**Extrait choisi:**
Les paragraphes qui suivent cherchent à expliciter cette perspective dramatique et les choix musicaux qui la servent. Tout autant que la musique, le montage que j’ai fait des textes de Dansereau et des textes que j’ai moi-même écrits sert donc cette progression dramatique.

Dans la partie I, il y a cette énumération des besoins issus du premier texte de Dansereau. Le personnage les énonce « comme lisant un manifeste ». Ce n’est pas elle qui a écrit ce texte. Elle le lit avec attention, comme pour s’en imprégner, parce qu’elle y trouve consignés, synthétisés, des principes qu’elle trouve véridiques, qui font écho à ses préoccupations. Les interventions de l’orgue pendant cette lecture agissent comme pertubateurs, comme révélateurs de la dimension des problèmes qui rend toute velléité d’action risible parce que dépassant les capacités même des plus puissants des humains. L’orgue est en fait « le son intérieur » du personnage, le « son de sa conscience », une perception organique du Trop Grand. Ici, ce son surgit régulièrement, six fois, du néant, énorme, distordu parfois, grand comme une église où l’on prierait, petit, sans moyens.

Mais cette conscience des limites n’est pas facile à avaler. Ce n’est pas avant la 3e partie (III) qu’un revirement d’attitude se produira. Maintenant, pendant la section IB (sans orgue) qui suit, le personnage est comme abasourdi, déstabilisé par le conflit intérieur qui a commencé à se créer chez elle, celui de la conscience malheureuse. Elle poursuit sa lecture, marmonne maintenant une théorie d’où ressortent violemment quelques mots, résumant ironiquement les dimensions croissantes où s’inscrivent les problèmes (dans la terminologie de Dansereau : l’homme extérieur, la famille, la maison, le voisinage, l’établissement, le paysage, le pays, la planète).

Au moment où cette conscience théorique semble avoir tout ramené à cette série préhensible de concepts, l’orgue revient (IIA) avec une musique organisée en deux couches. Dans la première, ses interventions, régulièrement espacées mais en arpèges descendants de plus en plus rapides, semblent à la fois provoquer le lancement de ces slogans proférés en latin (voix de la morale?…) et à forte voix par le personnage, mais aussi répliquer à ces slogans. En fait, ces interventions encadrent la voix. À une conscience du Trop-Grand, le personnage veut opposer un moteur, des mottos mobilisateurs; ici, il est dans le manifeste, il devient apôtre. Mais sa propre conscience veut l’emmener plus loin.

La deuxième couche de l’orgue, faite d’une progression d’accords insérés de plus en plus nombreux entre les arpèges de la première couche, de plus en plus forts, agissent ici aussi comme un carcan temporel de plus en plus serré imposé à la récitation d’une deuxième couche textuelle, d’abord chuchotée, mais de plus en plus projetée jusqu’au cri, alors que le carcan tronçonne, segmente son énonciation. Lorsque l’étau temporel de l’orgue se relâche brusquement en fin de section, la voix ne parle plus de la même manière : d’abord son rythme est fixé précisément, syllabe par syllabe, ou, même, elle articule un texte sans qu’aucun son ne sorte!

**Consigne:**
Reproduisez le passage de l'extrait choisi qui commence à « Au moment où » et se termine à « l’emmener plus loin. ». Les entrées ci-dessous viennent d'une autre source.

**Entrées:**
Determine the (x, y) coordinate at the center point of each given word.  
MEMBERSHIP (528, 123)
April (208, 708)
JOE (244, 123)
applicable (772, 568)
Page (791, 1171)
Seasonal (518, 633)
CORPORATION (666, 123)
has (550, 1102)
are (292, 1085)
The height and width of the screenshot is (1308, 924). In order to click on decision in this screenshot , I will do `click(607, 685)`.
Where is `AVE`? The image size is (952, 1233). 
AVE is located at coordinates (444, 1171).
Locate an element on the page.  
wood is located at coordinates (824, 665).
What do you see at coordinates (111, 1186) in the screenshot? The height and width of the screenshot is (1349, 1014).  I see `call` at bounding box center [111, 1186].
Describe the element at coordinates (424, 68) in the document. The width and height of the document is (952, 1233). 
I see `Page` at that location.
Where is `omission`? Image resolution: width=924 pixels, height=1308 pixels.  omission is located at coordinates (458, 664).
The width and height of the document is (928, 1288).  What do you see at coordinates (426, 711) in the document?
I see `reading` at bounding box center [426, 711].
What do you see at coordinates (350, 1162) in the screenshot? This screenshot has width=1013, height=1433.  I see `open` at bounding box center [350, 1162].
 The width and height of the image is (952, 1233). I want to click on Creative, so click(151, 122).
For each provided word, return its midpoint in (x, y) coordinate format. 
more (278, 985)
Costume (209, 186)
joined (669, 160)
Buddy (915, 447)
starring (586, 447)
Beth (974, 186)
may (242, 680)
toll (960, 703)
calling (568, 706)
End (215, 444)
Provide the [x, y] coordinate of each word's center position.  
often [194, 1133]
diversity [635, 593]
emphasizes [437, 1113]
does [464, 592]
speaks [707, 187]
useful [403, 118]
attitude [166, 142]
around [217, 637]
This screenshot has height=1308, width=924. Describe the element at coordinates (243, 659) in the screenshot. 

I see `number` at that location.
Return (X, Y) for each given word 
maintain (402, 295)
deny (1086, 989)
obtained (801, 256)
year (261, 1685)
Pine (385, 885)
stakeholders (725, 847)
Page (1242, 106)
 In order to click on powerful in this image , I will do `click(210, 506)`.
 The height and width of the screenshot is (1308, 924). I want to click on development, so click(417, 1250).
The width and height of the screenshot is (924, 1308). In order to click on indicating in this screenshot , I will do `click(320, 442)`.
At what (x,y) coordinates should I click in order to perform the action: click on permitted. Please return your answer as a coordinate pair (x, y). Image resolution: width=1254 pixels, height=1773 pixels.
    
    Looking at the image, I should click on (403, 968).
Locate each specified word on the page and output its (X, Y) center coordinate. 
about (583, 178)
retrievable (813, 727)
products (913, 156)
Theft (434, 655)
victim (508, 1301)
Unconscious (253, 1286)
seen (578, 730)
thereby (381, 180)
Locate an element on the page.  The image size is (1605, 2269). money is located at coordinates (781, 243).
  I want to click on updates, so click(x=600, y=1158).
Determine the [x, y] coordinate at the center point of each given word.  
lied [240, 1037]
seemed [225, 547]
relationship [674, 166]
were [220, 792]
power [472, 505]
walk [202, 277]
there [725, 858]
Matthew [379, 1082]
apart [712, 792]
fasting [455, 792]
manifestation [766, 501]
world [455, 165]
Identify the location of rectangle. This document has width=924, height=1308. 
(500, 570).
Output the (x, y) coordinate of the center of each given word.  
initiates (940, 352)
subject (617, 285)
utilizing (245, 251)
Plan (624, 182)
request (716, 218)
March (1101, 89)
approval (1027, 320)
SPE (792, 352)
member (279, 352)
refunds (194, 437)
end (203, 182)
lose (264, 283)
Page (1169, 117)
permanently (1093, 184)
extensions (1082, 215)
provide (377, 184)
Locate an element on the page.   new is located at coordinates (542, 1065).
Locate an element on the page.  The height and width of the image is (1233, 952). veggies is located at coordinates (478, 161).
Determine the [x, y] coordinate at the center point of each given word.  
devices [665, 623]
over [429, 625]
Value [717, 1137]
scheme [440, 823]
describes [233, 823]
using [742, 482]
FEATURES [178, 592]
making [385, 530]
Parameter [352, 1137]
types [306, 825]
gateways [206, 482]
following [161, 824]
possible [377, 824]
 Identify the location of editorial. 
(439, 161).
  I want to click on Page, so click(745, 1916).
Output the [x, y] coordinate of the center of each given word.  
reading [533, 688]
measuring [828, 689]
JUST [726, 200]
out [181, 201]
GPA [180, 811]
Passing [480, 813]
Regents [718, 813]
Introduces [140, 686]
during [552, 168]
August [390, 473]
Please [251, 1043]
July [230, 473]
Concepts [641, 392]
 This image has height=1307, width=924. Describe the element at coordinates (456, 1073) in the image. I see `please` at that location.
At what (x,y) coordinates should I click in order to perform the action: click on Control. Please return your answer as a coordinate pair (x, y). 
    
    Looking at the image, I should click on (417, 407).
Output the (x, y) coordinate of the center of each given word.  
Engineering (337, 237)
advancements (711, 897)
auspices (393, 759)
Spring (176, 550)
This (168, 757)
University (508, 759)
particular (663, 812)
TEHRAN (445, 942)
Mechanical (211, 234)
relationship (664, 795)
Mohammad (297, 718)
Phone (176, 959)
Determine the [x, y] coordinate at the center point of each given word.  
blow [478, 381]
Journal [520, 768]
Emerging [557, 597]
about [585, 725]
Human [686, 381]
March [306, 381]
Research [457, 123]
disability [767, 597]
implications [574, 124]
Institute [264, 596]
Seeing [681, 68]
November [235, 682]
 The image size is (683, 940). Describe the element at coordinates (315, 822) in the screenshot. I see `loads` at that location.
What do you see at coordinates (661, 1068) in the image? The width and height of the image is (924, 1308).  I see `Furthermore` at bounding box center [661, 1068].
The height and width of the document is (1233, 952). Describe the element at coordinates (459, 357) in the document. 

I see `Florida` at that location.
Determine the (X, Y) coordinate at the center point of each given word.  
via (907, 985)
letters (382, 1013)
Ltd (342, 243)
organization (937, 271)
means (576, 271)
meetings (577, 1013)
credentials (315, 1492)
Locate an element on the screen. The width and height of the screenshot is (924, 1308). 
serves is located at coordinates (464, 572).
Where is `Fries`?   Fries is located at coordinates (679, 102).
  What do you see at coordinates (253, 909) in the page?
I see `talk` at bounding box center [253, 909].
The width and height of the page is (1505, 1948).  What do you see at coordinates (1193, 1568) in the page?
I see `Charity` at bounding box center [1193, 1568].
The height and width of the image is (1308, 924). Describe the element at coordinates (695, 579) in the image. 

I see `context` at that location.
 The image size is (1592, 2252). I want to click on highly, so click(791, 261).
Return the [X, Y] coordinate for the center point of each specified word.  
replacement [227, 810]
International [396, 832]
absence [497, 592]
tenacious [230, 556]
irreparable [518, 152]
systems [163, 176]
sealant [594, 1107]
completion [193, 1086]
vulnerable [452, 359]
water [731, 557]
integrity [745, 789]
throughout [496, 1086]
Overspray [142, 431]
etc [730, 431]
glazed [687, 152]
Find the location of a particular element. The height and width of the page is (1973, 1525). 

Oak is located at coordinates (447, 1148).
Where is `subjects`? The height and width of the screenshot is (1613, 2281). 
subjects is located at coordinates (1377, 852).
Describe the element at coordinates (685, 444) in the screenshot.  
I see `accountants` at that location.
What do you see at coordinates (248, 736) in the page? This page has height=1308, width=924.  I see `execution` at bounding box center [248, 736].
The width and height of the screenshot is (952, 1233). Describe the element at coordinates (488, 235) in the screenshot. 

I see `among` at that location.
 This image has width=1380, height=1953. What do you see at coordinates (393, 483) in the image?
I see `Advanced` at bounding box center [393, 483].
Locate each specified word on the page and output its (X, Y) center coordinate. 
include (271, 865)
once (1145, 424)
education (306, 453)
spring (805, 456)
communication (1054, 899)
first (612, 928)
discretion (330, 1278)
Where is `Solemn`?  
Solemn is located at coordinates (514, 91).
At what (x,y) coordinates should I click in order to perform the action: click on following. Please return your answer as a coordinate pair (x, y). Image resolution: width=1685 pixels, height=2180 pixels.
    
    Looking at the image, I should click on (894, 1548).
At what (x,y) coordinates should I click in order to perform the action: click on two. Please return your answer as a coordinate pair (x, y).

**Réponse attendue:**
Au moment où cette conscience théorique semble avoir tout ramené à cette série préhensible de concepts, l’orgue revient (IIA) avec une musique organisée en deux couches. Dans la première, ses interventions, régulièrement espacées mais en arpèges descendants de plus en plus rapides, semblent à la fois provoquer le lancement de ces slogans proférés en latin (voix de la morale?…) et à forte voix par le personnage, mais aussi répliquer à ces slogans. En fait, ces interventions encadrent la voix. À une conscience du Trop-Grand, le personnage veut opposer un moteur, des mottos mobilisateurs; ici, il est dans le manifeste, il devient apôtre. Mais sa propre conscience veut l’emmener plus loin.